■ **SOURCE**:
History & Mission: "this has unlocked the Rule ... think of the consequences of what that can be for the faithful globally! I mean universally! Isn’t it amazing?" - Bishop Caggiano


Episode transcript:
Steve: Before Cardinal Wojtyla became Pope John Paul II, he wrote a Rule to help married couples understand and live the truth of Humanae Vitae. And so today on Let Me Be Frank, we have as our guests, Theresa and Peter Martin. They are, well, they're experts on this Rule, and they have created an apostolate and written a book to help married couples grow closer to each other and to the Lord using John Paul II's Rule. 

Keep your radio here at 1350 AM and 103.9 FM to hear this excellent conversation, or keep us on your phone with the Veritas app. And if you're listening to Let Me Be Frank on podcast, please be sure to rate us, review us, give us five stars, and help us reach more souls. 

Big thank you to our sponsor, Foundations in Faith.  

Okay, here we go. This is Let Me Be Frank on the Veritas Catholic Network. I'm Steve Lee, and it is my great pleasure, as always, to introduce Bishop Frank Caggiano.

Bishop: Steve, good morning. It's always good to see you, my friend.

Steve: Nice to see you, excellency.

Bishop: We have some great guests today.

Steve: We do. I'm really excited. There's been a lot of stuff happening in my life focused around marriage and Christian marriage and being a good Catholic husband. It must be a sign.

Bishop: Oh, yeah. Well, you know, God sometimes is not as subtle as we would want him to be.

■ **PROMPT**:
In the episode transcript, what radio frequencies does the host give for hearing the show?

■ **DATASET EXTRACT**:
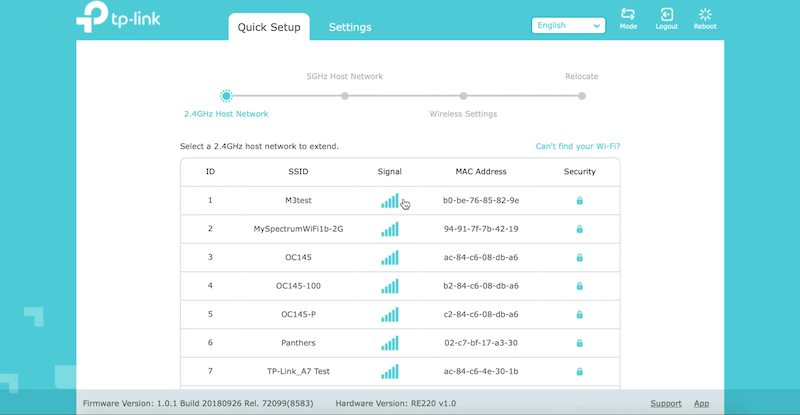
Task: Choose the OC145-100 network row
Action: point(298,286)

■ **EXERCISE RESULT**:
1350 AM and 103.9 FM.